CORONAVIRUS: Is Marriott’s COVID-19 Plan Effective? Here’s What We Found At An Area Resort

marriott crystal shores

Hotel Employees Bragged About Near 100 Percent Occupancy.

Beach Control? Not so much. A Marriott Crystal Shores employee is supposed to be here monitoring beach access.

BY: ANDREW COLTON | EDITOR AND PUBLISHER

MARCO ISLAND, FL (BocaNewsNow.com) — BocaNewsNow.com just spent a few days at Marriott’s Crystal Shores in Marco Island. A short two hour drive from South Florida, it’s an easy way to get away without really going away. Crystal Shores is a “vacation club” property with “villas” (small apartments) available for non-vacation club members.

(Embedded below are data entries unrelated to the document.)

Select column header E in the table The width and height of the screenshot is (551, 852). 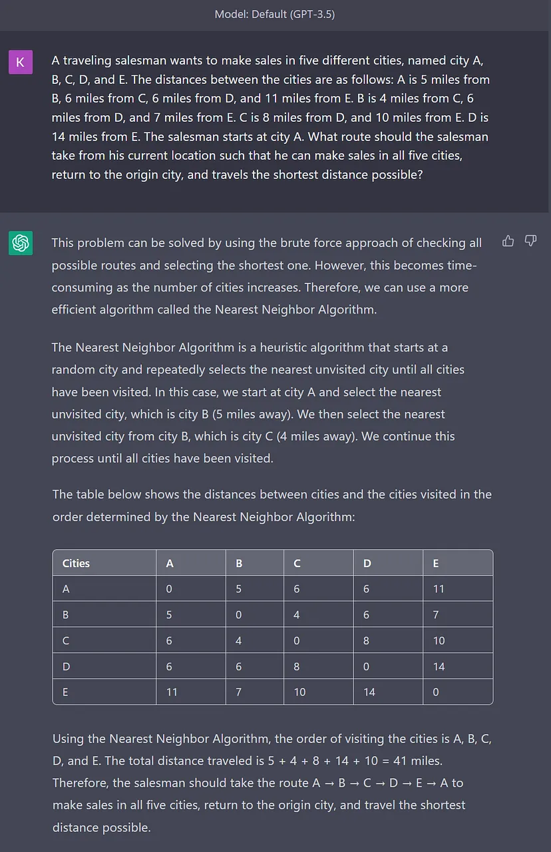tap(435, 563)
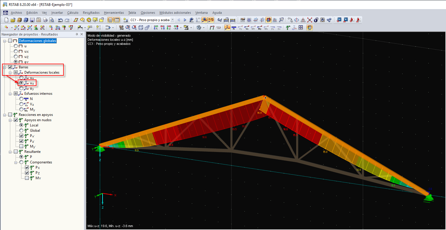Go to next load case arrow

click(185, 20)
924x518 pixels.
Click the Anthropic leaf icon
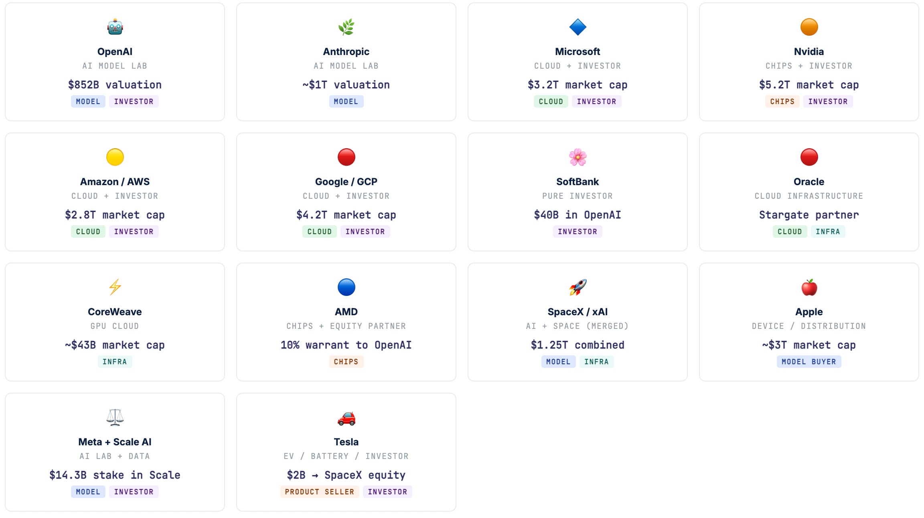[x=346, y=27]
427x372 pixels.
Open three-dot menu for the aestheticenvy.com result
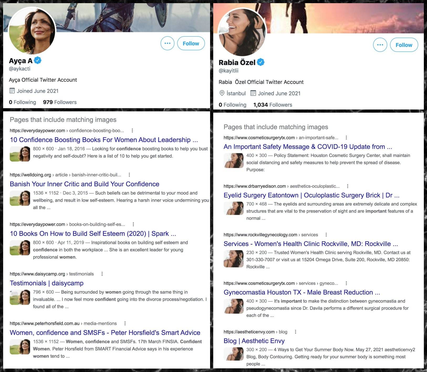coord(295,332)
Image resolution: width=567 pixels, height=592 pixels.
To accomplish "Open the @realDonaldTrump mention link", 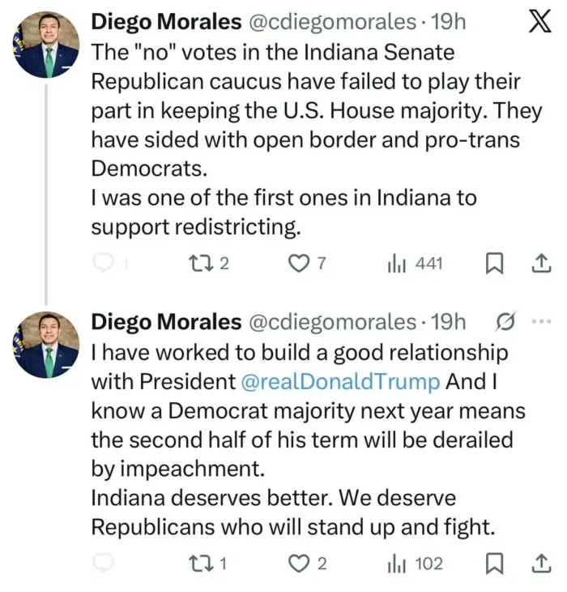I will (340, 381).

We had no problem booking a two bedroom “villa” for a few nights.


(Disclosure: I often spend more than 100 nights a year in Marriott properties and benefit from the company’s top elite status. This trip was not part of a promotion).


Marriott is impressively doing what it can to keep the property clean. Employees, wearing masks, are constantly wiping down public areas, sanitizing frequently touched surfaces, and seemingly increasing the chlorine content of every swimming pool on property.

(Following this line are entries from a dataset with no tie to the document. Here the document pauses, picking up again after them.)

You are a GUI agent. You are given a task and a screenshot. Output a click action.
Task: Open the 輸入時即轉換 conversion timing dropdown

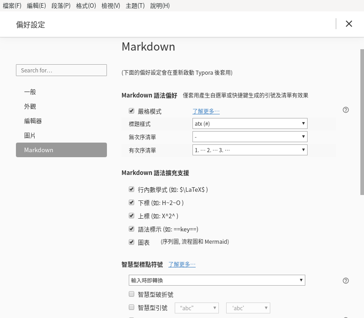(217, 280)
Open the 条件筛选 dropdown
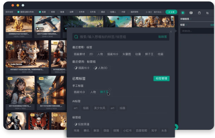The width and height of the screenshot is (215, 138). click(x=159, y=12)
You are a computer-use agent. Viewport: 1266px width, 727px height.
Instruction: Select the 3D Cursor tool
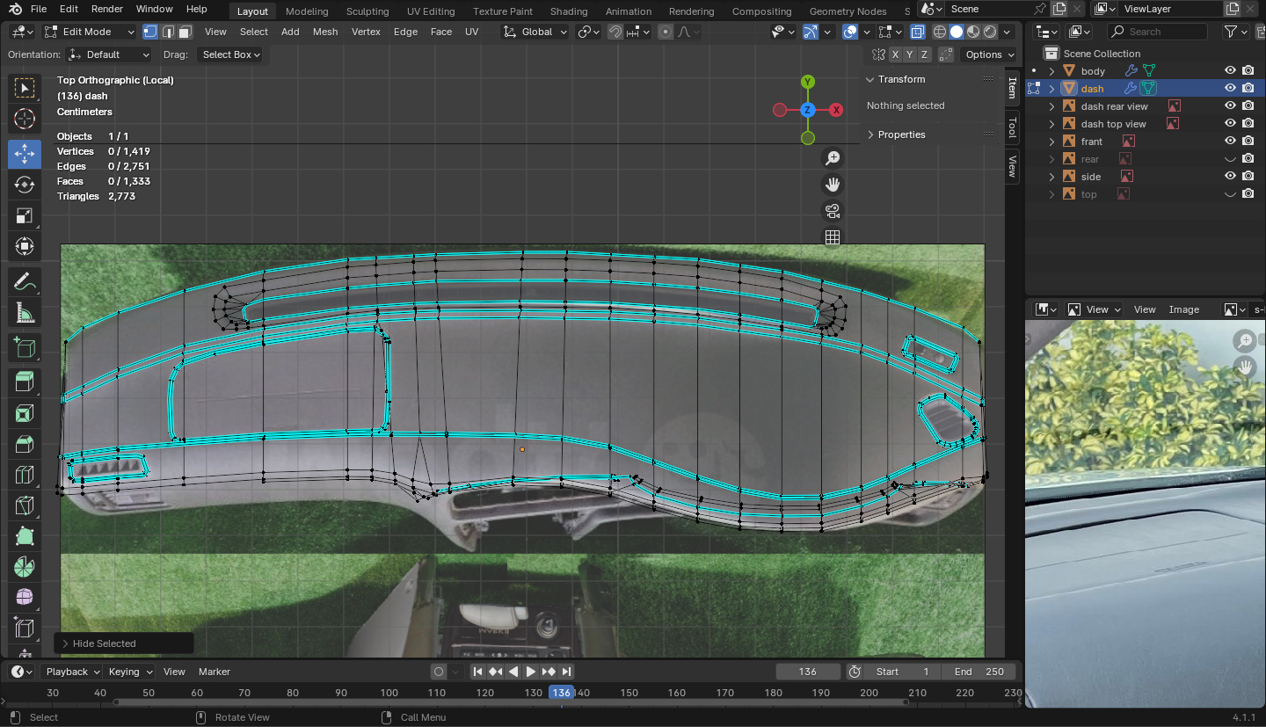tap(25, 119)
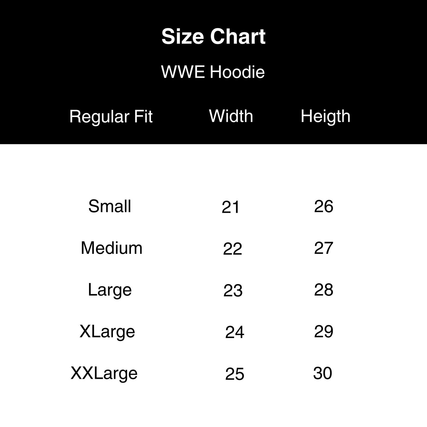The height and width of the screenshot is (427, 427).
Task: Select the Heigth column header
Action: pyautogui.click(x=325, y=116)
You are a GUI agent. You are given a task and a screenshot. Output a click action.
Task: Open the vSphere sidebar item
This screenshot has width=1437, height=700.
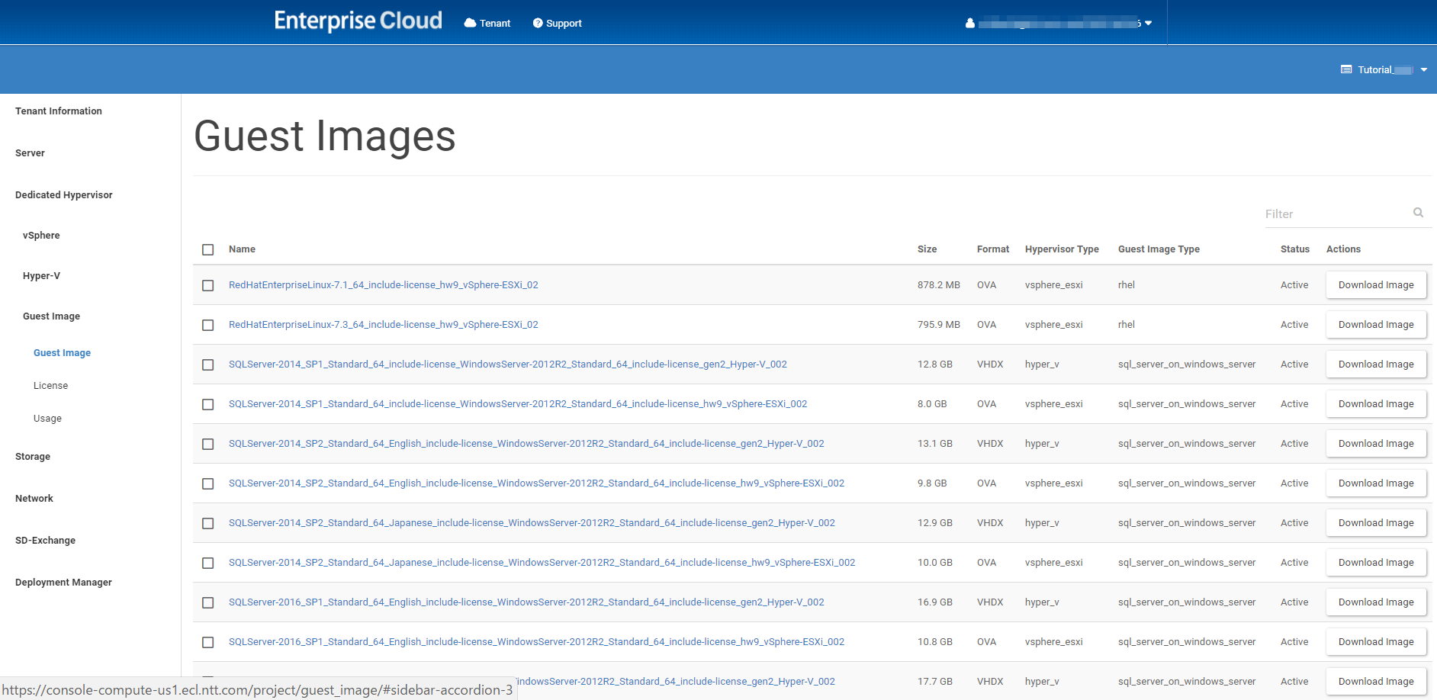pos(41,236)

You know the chlorine level is high when your eyes are still burning hours after getting out of the pool.

But for everything Marriott is officially doing, it apparently is not — as a company — taking a stand against guests who are in need of COVID-19 education.

To put it another way: For all of the cleaning, Marriott is hands off when it comes to guest behavior.

[Not so much with the social distancing. Marriott set chairs apart. Guests moved them. Marriott did nothing].

Marriott has posted hundreds of signs property-wide reminding guests to socially distance. But at no time was a Marriott employee actually seen enforcing those rules. We’re not talking about face masks which are arguably unreasonable at a resort. But little things that have the potential to become big things.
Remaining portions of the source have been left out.